● EXERCISE INSTRUCTIONS: Recast the entries as a Markdown table with the columns Row and Line, one row per line, skipping blank lines, starting with the line that contains "Identify the location of x-tick-label-b-5: 1." and going on through the line that contains "(1892, 664).".

● MATERIAL FOR THIS TASK:

★ ★ ★ ★ ★ ★ ★

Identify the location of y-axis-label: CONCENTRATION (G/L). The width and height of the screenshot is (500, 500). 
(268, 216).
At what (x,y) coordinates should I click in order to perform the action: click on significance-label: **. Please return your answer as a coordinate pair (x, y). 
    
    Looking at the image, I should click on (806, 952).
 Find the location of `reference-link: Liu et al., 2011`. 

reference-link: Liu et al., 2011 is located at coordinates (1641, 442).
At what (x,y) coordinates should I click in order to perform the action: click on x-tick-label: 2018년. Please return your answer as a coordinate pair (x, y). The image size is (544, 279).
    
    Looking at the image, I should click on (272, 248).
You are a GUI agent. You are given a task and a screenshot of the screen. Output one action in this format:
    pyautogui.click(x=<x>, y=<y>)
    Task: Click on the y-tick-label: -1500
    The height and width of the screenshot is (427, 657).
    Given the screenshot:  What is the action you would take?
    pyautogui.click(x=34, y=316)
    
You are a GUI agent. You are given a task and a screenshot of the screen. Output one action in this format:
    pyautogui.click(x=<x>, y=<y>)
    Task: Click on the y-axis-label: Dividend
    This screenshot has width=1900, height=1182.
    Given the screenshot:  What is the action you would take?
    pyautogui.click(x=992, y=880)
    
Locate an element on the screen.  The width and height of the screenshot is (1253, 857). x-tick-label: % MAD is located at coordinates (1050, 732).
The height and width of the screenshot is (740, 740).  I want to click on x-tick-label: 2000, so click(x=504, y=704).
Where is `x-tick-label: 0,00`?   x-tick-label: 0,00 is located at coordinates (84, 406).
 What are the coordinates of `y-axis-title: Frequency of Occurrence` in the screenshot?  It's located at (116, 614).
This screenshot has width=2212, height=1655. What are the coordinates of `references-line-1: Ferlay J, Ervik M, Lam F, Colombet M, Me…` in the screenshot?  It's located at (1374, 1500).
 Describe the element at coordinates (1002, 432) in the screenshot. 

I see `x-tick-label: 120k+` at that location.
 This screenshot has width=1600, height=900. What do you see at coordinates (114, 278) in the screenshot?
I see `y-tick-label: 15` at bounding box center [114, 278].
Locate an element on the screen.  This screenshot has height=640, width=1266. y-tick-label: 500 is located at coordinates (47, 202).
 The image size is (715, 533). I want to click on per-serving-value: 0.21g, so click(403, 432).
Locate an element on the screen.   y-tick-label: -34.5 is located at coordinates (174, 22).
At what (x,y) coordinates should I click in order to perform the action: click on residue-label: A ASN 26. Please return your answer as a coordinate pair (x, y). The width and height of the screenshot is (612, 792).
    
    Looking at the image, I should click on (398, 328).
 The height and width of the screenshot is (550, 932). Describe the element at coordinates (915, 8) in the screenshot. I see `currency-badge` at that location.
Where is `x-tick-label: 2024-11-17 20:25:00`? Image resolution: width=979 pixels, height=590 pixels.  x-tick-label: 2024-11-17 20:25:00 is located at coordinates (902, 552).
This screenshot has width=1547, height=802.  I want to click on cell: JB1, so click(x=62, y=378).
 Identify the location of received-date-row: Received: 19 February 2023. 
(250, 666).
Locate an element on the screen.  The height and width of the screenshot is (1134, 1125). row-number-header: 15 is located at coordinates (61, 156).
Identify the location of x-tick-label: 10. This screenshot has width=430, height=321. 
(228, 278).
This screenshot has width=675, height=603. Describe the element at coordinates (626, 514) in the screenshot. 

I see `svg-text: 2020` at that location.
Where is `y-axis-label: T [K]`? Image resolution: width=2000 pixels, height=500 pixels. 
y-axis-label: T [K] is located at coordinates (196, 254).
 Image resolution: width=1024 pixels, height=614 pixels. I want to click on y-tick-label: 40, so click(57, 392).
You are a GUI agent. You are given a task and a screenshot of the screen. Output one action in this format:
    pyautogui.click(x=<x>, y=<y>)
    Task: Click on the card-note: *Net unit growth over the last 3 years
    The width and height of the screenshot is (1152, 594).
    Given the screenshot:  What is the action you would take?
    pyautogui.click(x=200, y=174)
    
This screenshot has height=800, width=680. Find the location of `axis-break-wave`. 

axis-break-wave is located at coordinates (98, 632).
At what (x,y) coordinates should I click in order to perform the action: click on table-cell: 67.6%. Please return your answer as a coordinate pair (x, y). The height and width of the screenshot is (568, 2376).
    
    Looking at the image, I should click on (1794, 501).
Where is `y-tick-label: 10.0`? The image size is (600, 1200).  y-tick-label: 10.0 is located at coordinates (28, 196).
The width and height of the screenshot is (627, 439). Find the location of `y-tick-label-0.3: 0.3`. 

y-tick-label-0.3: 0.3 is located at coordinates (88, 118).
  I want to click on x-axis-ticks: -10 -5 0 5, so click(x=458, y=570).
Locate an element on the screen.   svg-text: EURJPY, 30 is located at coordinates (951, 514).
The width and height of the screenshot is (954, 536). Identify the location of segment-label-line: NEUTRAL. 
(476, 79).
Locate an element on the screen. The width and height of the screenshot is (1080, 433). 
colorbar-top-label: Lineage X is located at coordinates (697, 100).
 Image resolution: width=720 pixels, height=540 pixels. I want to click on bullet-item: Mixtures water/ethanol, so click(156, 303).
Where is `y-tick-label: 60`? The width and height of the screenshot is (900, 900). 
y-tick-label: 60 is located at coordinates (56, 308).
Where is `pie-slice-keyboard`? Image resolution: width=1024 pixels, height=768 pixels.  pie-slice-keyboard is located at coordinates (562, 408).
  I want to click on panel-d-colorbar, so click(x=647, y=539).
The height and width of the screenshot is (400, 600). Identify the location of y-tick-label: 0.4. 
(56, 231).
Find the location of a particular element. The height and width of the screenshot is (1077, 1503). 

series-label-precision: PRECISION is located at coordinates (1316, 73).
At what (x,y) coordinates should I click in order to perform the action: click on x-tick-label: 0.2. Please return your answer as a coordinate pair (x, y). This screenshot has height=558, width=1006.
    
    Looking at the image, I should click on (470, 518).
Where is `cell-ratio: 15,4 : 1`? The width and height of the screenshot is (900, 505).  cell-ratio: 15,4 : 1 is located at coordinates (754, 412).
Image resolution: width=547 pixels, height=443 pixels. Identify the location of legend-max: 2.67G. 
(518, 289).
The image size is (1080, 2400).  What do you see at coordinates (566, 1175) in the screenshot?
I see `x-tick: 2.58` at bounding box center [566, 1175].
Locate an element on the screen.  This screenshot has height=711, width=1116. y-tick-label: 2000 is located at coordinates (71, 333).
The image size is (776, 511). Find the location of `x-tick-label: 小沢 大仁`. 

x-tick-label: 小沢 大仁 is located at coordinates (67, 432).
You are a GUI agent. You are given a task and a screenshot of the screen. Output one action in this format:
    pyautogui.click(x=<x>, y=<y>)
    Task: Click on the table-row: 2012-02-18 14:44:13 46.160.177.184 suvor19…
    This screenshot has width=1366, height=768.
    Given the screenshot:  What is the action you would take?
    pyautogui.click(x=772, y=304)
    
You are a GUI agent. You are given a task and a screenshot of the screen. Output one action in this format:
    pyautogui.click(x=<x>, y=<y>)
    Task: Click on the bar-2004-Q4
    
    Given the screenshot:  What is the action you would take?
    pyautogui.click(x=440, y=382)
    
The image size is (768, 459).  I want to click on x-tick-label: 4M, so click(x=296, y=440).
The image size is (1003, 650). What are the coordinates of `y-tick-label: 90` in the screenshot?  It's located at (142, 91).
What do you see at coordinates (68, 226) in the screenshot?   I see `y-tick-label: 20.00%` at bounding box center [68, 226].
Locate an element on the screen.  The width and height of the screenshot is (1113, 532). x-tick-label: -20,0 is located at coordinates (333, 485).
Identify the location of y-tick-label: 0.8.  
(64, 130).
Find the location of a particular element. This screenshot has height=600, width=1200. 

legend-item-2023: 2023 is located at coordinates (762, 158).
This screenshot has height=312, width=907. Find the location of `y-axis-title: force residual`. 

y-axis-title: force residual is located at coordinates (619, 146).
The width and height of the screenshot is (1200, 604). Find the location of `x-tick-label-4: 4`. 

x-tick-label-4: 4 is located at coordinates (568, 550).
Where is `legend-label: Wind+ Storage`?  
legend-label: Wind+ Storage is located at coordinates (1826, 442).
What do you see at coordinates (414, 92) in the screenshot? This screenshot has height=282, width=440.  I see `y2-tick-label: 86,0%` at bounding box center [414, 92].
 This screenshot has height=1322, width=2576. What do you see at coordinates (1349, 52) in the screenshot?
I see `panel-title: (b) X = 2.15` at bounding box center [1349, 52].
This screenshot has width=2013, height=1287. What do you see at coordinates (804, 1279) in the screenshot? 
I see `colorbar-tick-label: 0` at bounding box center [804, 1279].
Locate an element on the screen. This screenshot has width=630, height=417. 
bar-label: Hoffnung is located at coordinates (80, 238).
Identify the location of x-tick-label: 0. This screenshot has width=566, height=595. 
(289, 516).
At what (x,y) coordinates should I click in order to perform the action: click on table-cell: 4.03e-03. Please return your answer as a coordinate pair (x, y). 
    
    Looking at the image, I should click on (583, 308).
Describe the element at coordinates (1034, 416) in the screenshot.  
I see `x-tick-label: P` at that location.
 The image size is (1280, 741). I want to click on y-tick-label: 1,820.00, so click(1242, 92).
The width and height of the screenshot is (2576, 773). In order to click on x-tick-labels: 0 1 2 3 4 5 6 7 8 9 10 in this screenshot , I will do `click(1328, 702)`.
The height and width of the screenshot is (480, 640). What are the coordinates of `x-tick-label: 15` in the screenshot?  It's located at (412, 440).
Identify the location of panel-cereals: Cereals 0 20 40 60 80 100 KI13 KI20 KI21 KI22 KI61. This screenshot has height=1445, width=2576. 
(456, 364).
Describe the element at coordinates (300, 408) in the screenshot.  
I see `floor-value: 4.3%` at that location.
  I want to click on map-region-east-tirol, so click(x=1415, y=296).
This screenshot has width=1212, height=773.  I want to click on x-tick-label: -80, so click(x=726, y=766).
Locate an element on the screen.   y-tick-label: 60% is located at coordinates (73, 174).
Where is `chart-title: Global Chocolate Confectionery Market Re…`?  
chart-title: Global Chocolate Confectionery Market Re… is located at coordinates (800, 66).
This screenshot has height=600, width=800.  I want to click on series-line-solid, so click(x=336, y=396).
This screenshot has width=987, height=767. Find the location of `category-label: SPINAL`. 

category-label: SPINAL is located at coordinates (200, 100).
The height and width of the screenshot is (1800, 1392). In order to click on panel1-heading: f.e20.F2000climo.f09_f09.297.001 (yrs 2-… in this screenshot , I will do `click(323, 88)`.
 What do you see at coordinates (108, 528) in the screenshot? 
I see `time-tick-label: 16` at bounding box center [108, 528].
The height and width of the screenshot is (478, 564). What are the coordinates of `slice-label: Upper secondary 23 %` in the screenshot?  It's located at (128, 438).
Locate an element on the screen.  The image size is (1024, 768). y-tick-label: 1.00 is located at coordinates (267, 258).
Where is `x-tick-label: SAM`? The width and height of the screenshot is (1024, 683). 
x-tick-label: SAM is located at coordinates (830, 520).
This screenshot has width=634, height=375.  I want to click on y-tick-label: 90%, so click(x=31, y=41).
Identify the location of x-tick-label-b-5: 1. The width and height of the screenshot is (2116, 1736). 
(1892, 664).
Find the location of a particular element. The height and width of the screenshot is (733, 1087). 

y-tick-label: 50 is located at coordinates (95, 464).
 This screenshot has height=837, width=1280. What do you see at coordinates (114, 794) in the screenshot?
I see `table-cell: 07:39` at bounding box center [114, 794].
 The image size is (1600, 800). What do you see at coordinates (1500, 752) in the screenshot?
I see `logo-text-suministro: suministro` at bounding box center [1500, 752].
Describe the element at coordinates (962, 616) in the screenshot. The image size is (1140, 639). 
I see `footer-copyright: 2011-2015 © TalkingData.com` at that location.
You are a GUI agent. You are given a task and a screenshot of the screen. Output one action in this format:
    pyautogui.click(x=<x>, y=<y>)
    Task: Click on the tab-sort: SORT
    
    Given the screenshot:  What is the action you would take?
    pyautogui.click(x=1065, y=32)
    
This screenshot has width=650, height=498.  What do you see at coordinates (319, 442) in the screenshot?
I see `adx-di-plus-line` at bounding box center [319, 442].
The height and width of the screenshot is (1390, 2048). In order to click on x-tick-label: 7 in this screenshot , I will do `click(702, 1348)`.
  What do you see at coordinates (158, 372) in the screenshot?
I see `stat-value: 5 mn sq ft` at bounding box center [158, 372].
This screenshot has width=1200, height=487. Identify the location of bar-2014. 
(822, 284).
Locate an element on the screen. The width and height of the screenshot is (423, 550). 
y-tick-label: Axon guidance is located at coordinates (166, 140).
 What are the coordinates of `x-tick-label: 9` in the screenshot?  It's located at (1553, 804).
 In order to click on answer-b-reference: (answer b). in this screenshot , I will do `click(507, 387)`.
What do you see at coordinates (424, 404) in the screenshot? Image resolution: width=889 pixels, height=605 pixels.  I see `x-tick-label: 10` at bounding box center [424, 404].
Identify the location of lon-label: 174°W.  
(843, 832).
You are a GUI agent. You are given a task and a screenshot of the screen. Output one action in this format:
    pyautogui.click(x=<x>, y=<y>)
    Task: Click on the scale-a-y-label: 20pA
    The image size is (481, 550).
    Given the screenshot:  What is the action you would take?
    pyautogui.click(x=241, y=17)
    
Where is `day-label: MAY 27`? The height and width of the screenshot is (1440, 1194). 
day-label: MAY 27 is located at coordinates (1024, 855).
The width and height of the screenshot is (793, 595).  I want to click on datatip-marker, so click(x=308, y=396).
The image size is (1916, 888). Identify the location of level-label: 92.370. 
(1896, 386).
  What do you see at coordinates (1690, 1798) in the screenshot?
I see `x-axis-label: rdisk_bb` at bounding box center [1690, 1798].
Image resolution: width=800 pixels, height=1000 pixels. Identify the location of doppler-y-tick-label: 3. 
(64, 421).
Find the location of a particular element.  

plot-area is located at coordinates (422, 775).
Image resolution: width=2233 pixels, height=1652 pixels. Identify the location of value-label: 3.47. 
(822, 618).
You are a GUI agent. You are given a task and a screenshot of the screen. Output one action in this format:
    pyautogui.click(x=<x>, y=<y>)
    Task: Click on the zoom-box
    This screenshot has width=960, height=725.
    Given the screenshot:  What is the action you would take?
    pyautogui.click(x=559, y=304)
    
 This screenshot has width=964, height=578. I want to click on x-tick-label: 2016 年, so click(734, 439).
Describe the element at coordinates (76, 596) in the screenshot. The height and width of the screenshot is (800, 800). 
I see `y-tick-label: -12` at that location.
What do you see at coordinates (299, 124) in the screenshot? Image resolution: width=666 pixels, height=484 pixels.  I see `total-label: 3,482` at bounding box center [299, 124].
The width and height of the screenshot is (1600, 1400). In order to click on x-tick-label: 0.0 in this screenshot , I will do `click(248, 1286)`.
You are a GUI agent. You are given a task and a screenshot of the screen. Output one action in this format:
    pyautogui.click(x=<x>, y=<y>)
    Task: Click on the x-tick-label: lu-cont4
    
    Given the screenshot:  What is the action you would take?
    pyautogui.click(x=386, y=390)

★ ★ ★ ★ ★ ★ ★

● RESULT OF THIS EXERCISE:
| Row | Line |
|---|---|
| 1 | Identify the location of x-tick-label-b-5: 1. The width and height of the screenshot is (2116, 1736).  |
| 2 | (1892, 664). |